Nova alternativa ao ICMS
O ministro da Fazenda, Dario Durigan, mudou a estratégia. Em vez de suspender o ICMS, ideia que encontrou resistência entre governadores, ele propôs dividir uma ajuda de R$ 1,20 por litro de diesel. O valor vai direto para os importadores. Assim, o preço do diesel pode cair nas bombas. Entenda como isso pode acontecer.
Segundo o ministro, esse montante equivale ao que os estados deixariam de arrecadar. Ainda assim, a proposta tenta destravar um impasse que já vinha se arrastando.
E aqui entra a questão que chama atenção: será que os estados vão aceitar dividir essa conta?
Como funcionaria a nova proposta do governo na prática
A divisão do custo ficou assim:
- Governo federal pagaria R$ 0,60 por litro
- Estados arcariam com os outros R$ 0,60
- O ICMS continuaria sendo cobrado normalmente
Essa estrutura busca acelerar os efeitos no mercado. Diferente da isenção tributária, a subvenção tem um caminho mais direto e tende a impactar os preços com mais rapidez.
E por que isso importa agora?
Porque o risco de desabastecimento preocupa. Com custos pressionados lá fora, qualquer atraso pode refletir nas bombas.

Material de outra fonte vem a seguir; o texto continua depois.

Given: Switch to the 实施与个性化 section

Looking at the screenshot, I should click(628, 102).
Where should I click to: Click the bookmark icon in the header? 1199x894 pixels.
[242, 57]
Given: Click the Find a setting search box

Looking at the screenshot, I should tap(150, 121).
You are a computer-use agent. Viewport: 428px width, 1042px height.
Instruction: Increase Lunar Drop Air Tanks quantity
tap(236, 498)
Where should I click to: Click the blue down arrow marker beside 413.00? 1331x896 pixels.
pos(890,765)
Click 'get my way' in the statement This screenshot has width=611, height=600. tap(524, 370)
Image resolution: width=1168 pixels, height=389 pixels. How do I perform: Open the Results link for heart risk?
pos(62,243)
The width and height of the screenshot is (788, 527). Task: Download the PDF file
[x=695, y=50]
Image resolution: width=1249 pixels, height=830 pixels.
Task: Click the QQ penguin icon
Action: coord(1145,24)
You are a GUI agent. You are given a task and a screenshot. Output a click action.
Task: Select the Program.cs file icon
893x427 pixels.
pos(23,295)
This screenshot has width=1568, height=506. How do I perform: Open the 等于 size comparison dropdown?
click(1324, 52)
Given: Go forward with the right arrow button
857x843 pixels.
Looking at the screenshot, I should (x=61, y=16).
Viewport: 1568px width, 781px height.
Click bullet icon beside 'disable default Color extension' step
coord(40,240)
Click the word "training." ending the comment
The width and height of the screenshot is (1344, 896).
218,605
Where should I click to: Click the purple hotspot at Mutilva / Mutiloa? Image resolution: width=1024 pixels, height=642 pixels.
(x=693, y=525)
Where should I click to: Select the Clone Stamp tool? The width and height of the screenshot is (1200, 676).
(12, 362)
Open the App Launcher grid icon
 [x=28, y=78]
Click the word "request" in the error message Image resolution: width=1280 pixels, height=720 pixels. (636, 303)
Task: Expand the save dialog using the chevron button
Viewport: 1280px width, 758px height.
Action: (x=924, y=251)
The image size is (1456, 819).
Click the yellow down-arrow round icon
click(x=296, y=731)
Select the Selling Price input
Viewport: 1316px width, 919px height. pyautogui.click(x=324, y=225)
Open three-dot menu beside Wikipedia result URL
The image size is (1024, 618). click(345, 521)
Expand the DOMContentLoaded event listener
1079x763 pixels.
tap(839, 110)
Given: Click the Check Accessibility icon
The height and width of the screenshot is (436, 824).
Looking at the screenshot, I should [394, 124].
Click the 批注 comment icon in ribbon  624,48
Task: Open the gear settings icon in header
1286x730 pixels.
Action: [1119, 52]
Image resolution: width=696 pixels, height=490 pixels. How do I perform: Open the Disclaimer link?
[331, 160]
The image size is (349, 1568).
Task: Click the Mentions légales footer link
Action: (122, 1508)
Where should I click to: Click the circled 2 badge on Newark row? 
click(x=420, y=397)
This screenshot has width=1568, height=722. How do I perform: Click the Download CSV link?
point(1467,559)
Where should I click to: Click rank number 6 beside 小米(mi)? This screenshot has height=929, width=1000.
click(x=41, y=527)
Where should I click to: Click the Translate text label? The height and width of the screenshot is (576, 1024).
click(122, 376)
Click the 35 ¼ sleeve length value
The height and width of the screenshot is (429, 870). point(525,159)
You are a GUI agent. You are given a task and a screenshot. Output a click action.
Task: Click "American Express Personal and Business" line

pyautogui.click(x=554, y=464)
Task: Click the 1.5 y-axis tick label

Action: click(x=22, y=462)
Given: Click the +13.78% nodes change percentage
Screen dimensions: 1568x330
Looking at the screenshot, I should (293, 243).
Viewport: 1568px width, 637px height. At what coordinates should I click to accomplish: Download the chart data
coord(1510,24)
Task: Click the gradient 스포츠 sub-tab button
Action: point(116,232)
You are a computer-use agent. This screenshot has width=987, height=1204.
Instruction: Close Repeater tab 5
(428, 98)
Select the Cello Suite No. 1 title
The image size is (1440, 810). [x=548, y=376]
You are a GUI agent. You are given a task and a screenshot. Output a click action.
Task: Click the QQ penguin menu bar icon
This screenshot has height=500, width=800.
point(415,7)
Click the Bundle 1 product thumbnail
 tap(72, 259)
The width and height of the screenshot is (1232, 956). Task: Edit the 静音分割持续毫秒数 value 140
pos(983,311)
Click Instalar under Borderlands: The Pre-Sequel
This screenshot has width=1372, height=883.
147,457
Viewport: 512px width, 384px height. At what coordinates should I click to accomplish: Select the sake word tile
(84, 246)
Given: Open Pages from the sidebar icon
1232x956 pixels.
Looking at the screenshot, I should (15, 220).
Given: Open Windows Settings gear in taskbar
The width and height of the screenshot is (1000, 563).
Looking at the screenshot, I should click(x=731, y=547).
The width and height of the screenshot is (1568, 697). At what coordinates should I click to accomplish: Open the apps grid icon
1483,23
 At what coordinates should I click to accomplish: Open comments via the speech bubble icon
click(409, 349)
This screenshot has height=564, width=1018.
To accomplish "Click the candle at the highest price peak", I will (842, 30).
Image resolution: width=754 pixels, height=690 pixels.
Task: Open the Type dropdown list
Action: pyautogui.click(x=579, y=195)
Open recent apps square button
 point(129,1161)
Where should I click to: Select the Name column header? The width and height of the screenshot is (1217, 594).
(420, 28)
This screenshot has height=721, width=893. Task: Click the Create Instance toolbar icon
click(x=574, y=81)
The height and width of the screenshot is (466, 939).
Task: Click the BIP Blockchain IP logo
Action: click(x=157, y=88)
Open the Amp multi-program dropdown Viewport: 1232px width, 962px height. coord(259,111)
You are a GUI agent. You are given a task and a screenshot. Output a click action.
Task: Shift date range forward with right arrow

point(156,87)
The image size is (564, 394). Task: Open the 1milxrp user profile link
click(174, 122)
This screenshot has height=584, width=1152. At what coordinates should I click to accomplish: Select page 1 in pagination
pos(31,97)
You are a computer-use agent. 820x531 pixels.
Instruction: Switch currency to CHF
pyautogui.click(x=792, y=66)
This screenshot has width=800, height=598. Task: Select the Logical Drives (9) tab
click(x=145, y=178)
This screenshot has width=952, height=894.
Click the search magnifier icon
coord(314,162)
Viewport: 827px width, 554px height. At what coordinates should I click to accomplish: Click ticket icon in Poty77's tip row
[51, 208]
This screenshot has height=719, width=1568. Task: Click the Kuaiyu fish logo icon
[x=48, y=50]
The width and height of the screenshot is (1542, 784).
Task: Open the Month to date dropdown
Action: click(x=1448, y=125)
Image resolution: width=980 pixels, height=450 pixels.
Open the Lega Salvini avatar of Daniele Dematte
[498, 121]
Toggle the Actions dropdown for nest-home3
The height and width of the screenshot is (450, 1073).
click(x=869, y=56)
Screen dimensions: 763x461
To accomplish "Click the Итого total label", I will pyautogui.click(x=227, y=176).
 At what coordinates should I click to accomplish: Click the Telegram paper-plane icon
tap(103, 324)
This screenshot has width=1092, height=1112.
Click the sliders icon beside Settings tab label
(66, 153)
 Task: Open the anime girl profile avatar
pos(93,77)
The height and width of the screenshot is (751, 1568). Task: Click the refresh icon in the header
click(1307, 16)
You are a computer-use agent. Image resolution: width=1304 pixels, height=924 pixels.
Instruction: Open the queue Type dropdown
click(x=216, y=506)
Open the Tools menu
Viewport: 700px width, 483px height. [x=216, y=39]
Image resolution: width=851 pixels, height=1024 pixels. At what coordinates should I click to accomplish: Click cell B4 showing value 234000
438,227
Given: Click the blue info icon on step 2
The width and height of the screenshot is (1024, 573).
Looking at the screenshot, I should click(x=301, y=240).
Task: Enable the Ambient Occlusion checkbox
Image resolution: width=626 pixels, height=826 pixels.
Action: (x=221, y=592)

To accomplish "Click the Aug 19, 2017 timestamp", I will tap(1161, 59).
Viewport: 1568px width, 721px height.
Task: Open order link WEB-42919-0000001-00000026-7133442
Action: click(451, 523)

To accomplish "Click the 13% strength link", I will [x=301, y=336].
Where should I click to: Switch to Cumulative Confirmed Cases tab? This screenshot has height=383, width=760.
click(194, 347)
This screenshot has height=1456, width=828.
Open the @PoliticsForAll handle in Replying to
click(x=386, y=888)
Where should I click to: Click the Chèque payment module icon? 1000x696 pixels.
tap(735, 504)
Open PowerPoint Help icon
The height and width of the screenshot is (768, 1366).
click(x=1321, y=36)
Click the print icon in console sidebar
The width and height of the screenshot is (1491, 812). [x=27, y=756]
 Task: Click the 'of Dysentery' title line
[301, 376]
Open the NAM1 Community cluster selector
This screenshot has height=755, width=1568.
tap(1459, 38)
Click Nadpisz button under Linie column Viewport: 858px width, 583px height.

Contexto e próximos passos
O governo já zerou PIS/Cofins sobre o diesel, tributos federais que estão sob seu controle. Mesmo assim, a medida não foi suficiente para conter a escalada recente dos preços.
Agora, a nova proposta depende do aval dos estados. Sem esse acordo, o plano não avança.
Durigan confirmou uma nova reunião para sexta-feira, dia 27. O encontro deve definir se haverá consenso ou se o impasse continua.